First, ask yourself, what type of user are you? Here are three categories to assist in answering that question:


Closed Networker

  • Highly discerning about accepting or sending invitations.
  • Usually requires a meeting in person or on the phone to determine whether they know the person well enough to add them into their circle.
  • Judicious about the posts they like or comment on.
  • Probably have tight LinkedIn privacy settings so that others can’t see their connections.
  • Gathers quality connections only and removes connections that they don’t see as credible or trustworthy.

Moderately Open Networker

  • Takes an in-between approach to accepting invitations from people they know and don’t know.
  • Thoughtful about posts they like and comment on.
  • Connects with people they know or think it would be useful to know in the future.
  • Focuses on quality connections and some quantity to keep expanding, diversifying or re-targeting their network.

Open Networker

  • Accepts all or almost all invitations.
  • Sends invitations to people they haven’t had contact with yet.
  • Likes and comments widely to get maximum showing on feeds.
  • Advertises their openness to accept all invitations; some call themselves LIONs – LinkedIn Open Networkers.
  • Prefers quantity over quality.

On the spectrum I sit between a moderately open networker and an open networker. This is because as a recruiter it’s helpful for me to have a large number of connections to source talent from, use LinkedIn to get the word out about my client openings, increase visibility of my brand through the platform and I improve the chances of my profile being found by potential clients and candidates.

When I receive an invitation to connect I check the full profile of the person to make sure it’s not a fake, scam or spam profile. I tend to connect with more white-collar and senior level people, and there are some countries I prefer not to expand my network into because it’s unlikely I will source candidates from.

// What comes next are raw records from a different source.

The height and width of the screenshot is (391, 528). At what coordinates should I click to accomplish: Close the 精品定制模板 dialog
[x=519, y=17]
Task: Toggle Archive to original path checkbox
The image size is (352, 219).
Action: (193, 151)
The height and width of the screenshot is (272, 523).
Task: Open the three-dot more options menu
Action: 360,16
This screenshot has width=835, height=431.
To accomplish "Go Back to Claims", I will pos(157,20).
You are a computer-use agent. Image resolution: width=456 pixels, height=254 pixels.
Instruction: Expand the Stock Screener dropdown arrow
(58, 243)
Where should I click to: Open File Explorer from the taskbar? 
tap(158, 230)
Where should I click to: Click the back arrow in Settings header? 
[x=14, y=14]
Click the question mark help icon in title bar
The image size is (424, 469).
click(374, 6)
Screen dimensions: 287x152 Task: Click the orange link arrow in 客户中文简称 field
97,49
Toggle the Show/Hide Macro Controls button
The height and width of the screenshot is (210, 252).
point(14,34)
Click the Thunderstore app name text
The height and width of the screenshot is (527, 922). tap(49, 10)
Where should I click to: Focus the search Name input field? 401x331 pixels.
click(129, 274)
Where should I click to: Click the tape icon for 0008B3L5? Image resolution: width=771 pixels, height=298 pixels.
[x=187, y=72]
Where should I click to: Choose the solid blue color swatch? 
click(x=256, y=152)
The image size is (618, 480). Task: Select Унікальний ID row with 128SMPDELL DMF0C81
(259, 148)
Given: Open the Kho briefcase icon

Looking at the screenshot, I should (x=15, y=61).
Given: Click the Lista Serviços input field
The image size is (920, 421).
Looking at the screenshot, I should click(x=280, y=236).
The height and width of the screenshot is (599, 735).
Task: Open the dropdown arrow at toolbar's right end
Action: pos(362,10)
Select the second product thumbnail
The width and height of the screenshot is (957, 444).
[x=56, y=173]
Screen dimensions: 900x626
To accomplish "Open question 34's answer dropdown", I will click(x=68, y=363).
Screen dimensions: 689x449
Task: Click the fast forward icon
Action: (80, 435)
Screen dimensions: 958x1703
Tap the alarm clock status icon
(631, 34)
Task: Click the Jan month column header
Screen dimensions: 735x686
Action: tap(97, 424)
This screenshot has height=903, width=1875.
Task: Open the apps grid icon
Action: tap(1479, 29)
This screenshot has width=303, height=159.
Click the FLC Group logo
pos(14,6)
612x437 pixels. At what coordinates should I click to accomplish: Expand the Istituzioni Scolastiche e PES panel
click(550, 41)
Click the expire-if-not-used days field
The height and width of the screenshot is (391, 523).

With this criteria in mind I accept most but not all invitations.

A quote I like by Sree Sreenivasan is “connect with people you know, should know or want to know”. I think this is a useful approach. However bear in mind that the person you are sending an invitation to may not accept it if they are a closed networker and you haven’t had previous contact!

Where you sit on the spectrum may depend on your current situation. For example, one of my clients started out being a closed networker but when he became active in the job market he started accepting more invitations from recruiters even if he hadn’t met or spoken with them.

It can also depend on what type of job you hold and what your goals are. If you were in a sales position it would make sense to have the largest network possible. If you are a sought-after Executive or Director you may want to tighten the loop because more connections mean more time communicating and your connections may expect you to be discerning about your network.

If you choose to be a moderately open or open networker like myself you may want to check which contact information you are sharing and who can see your connections. You can check this by clicking on your picture (on the top right), then clicking “Settings and Privacy” and “Privacy”.

I hope that’s helpful, and would love to hear what works for you and why?!